Task
No pictures belong in the copy. Retype exactly, and only, the stretch of lines below from the one with "[Send Talkback] (288, 120)" through the one with "[button] (410, 1613)".

--------------------

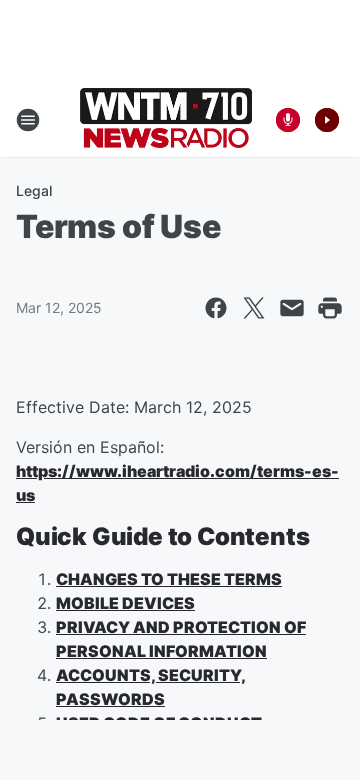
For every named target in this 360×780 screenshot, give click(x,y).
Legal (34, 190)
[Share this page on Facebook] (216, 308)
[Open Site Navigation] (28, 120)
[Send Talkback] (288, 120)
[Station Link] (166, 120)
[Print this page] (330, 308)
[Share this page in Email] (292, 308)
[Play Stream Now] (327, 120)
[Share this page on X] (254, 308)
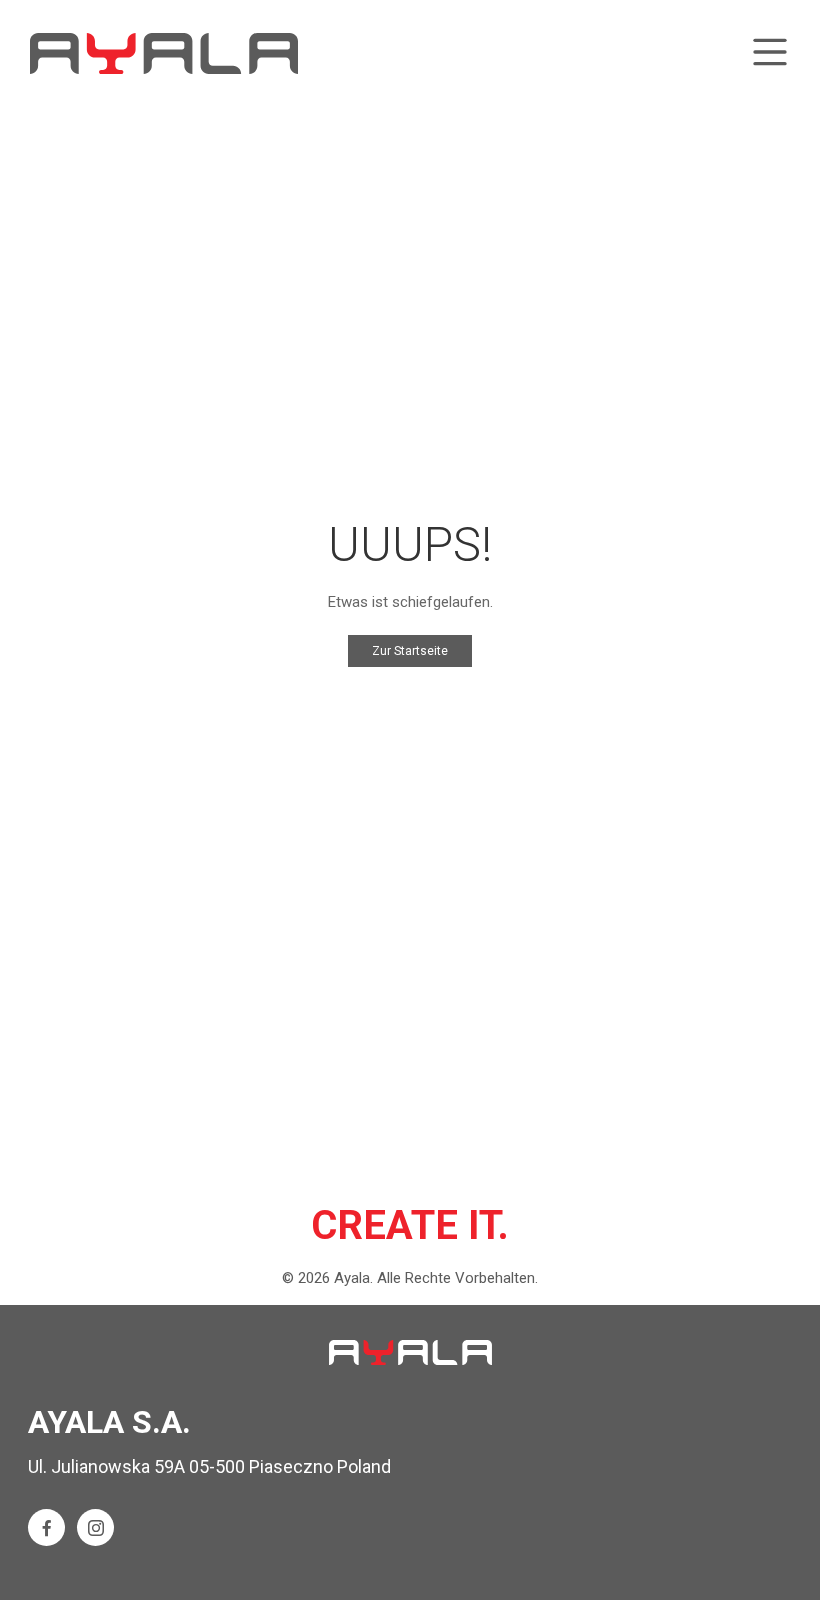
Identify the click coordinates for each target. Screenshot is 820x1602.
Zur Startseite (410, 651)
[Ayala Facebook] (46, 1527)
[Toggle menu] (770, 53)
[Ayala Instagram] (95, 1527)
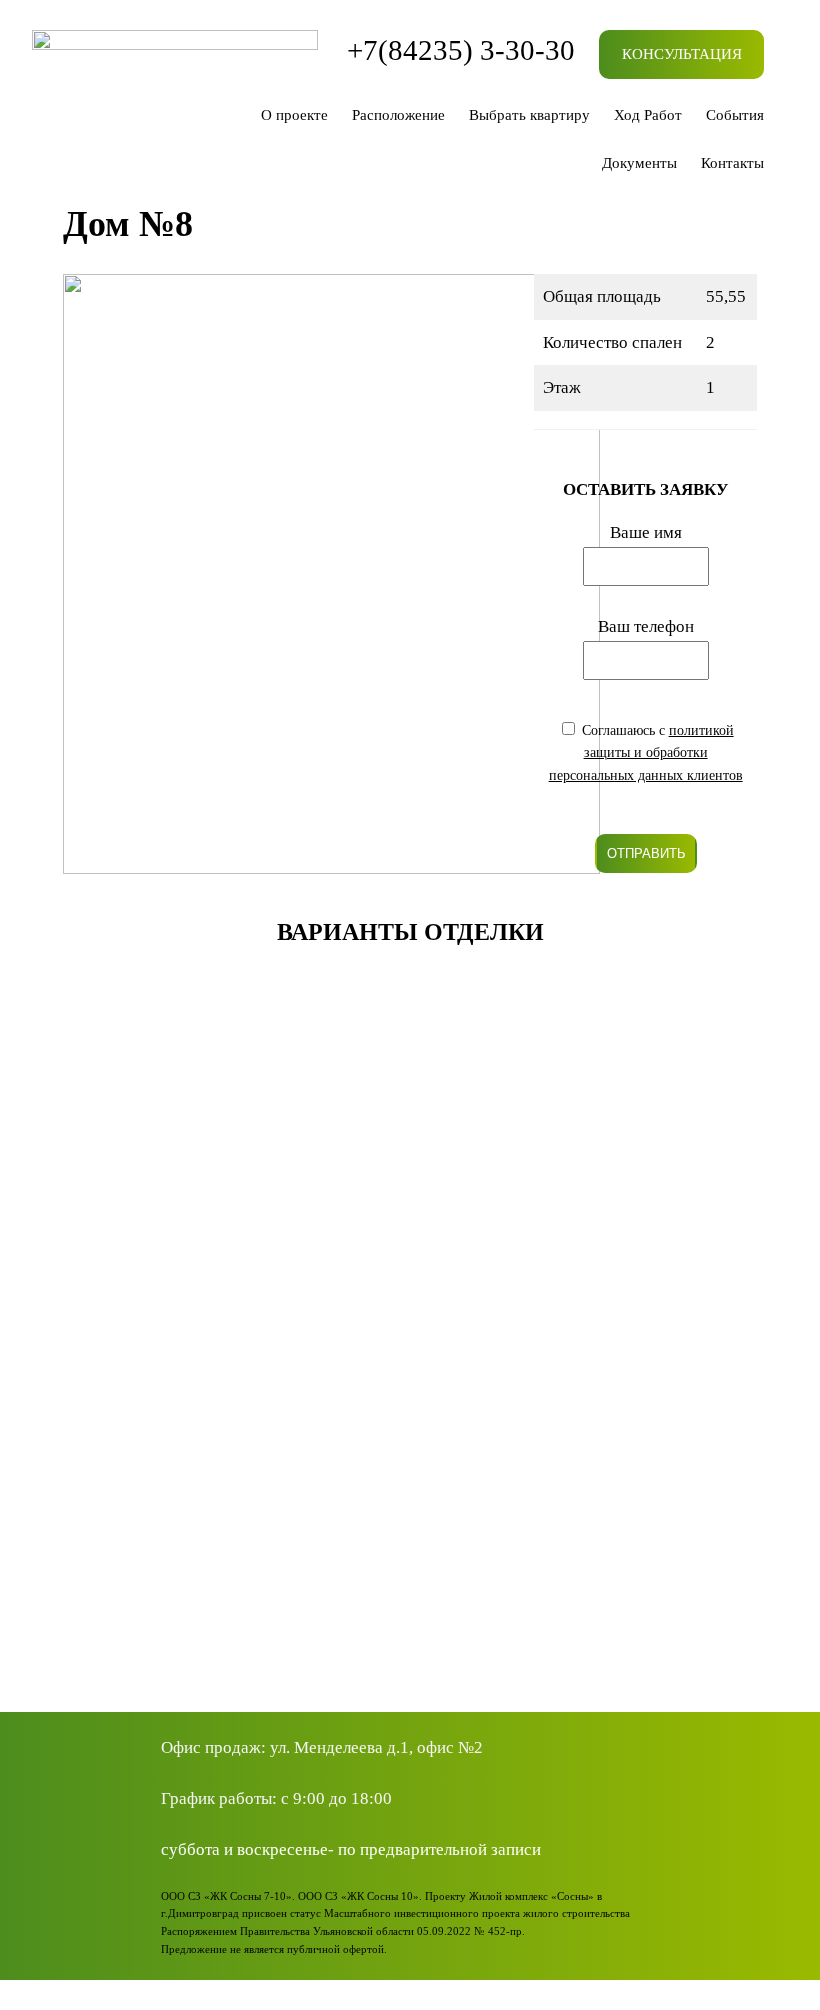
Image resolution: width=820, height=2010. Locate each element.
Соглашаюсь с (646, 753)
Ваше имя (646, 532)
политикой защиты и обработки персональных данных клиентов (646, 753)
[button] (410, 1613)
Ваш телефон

--------------------

Written reply
[Send Talkback] (288, 120)
[Station Link] (166, 120)
[Print this page] (330, 308)
[Share this page in Email] (292, 308)
[Play Stream Now] (327, 120)
[Share this page on X] (254, 308)
Identify the click coordinates for each target. Screenshot is 820x1602.
Zur Startseite (410, 651)
[Ayala Facebook] (46, 1527)
[Toggle menu] (770, 53)
[Ayala Instagram] (95, 1527)
Image resolution: width=820, height=2010. Locate each element.
Соглашаюсь с (646, 753)
Ваше имя (646, 532)
политикой защиты и обработки персональных данных клиентов (646, 753)
[button] (410, 1613)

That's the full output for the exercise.